*** Records supplied Section Begins ***

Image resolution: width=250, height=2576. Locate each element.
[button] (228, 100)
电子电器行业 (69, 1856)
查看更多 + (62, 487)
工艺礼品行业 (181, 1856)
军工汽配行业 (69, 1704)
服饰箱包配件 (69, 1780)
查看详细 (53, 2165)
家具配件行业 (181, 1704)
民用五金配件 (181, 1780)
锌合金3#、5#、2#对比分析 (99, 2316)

*** Records supplied Section Ends ***
*** Records supplied Section Begins ***

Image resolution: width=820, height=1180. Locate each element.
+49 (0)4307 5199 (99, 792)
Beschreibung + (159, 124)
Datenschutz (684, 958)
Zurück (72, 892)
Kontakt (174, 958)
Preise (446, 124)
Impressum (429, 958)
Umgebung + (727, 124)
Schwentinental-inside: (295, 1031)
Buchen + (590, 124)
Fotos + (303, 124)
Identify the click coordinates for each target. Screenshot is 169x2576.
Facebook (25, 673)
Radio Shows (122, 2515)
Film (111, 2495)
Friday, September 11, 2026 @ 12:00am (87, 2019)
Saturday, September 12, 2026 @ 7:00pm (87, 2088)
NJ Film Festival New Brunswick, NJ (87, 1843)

*** Records supplied Section Ends ***

# Exercise details
Among the records above, only the lines between the line holding "Identify the click" and the line holding "NJ Film Festival New Brunswick, NJ (87, 1843)", inclusive, are to be output, exactly as written.

# Your response
Identify the click coordinates for each target. Screenshot is 169x2576.
Facebook (25, 673)
Radio Shows (122, 2515)
Film (111, 2495)
Friday, September 11, 2026 @ 12:00am (87, 2019)
Saturday, September 12, 2026 @ 7:00pm (87, 2088)
NJ Film Festival New Brunswick, NJ (87, 1843)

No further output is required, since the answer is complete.